- _Prompt_: Set the pictures aside and write down, exactly as they appear, the lines from the one containing "This screenshot has" through the end of the material.

- _Data extracts_:
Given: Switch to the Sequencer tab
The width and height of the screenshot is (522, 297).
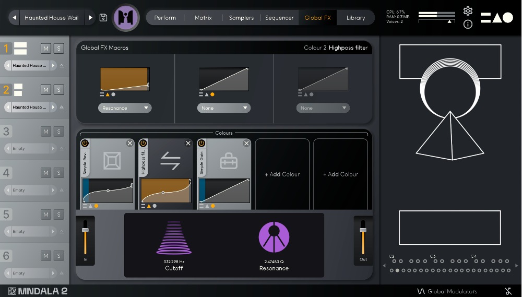Looking at the screenshot, I should (x=279, y=18).

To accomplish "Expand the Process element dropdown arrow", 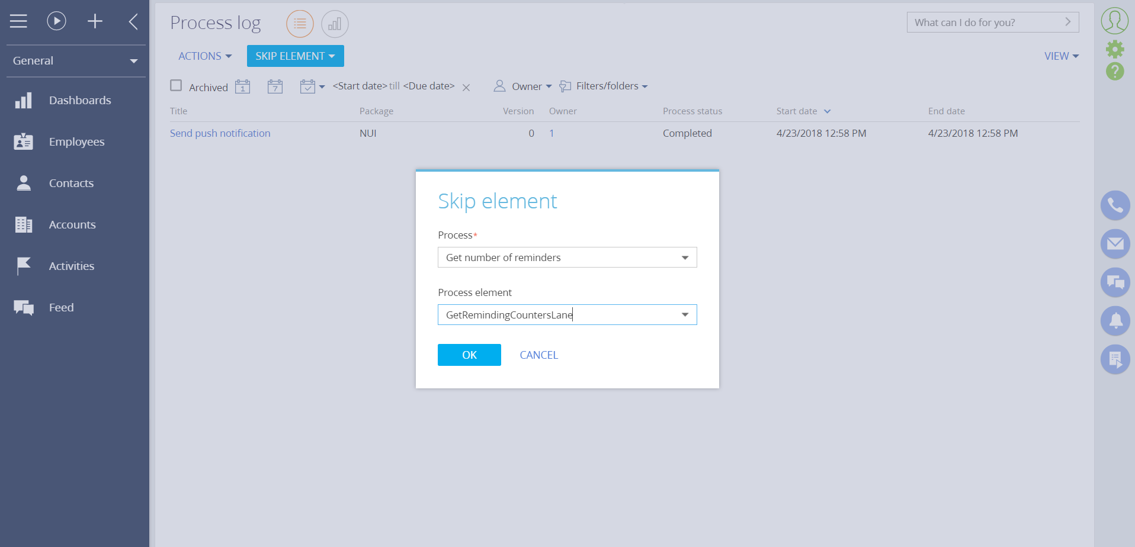I will pyautogui.click(x=685, y=315).
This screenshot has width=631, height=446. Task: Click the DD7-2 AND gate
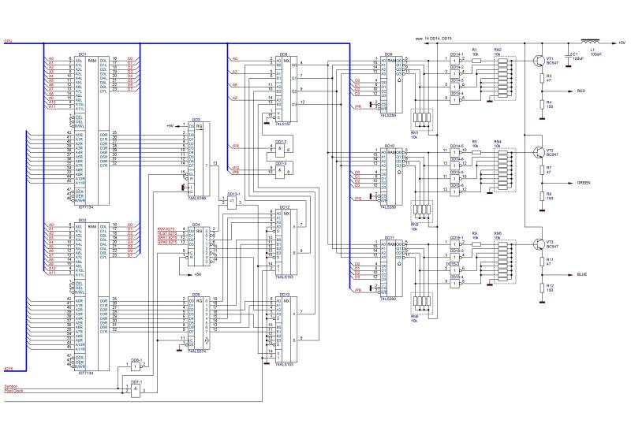point(282,148)
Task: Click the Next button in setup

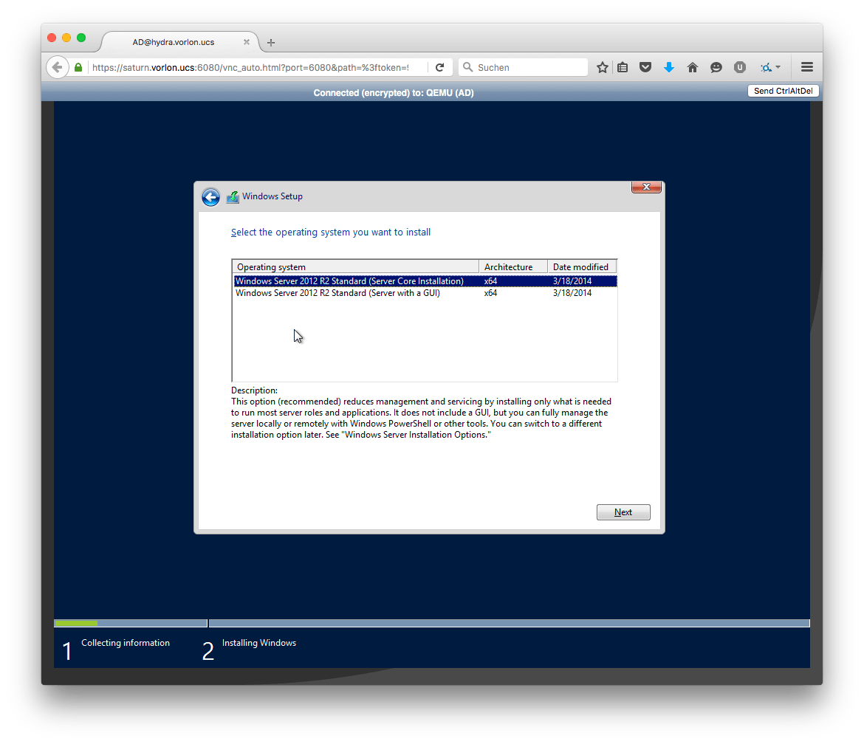Action: pos(623,512)
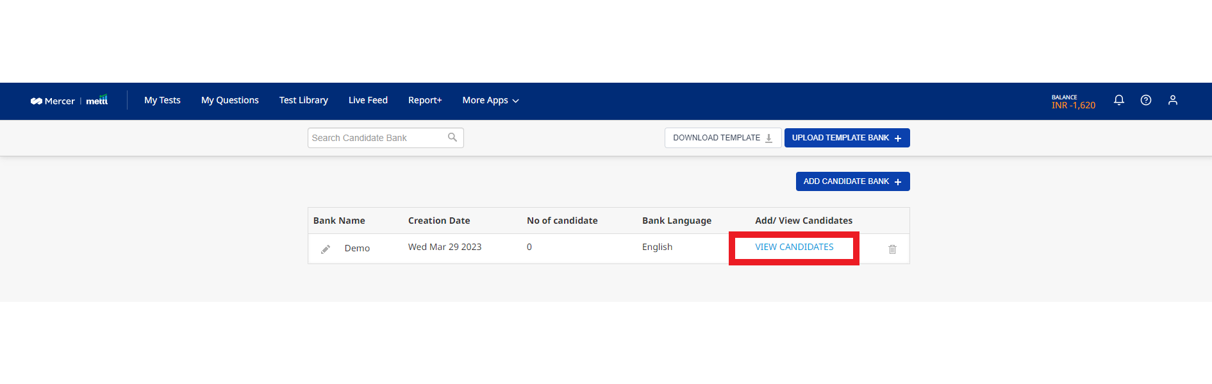Open the help question mark icon
Viewport: 1212px width, 384px height.
(x=1146, y=100)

- _Output for this task_:
This screenshot has width=631, height=446. Task: Click the DD7-2 AND gate
point(282,148)
Task: Click the Next button in setup

Action: pos(623,512)
Open the help question mark icon
Viewport: 1212px width, 384px height.
(x=1146, y=100)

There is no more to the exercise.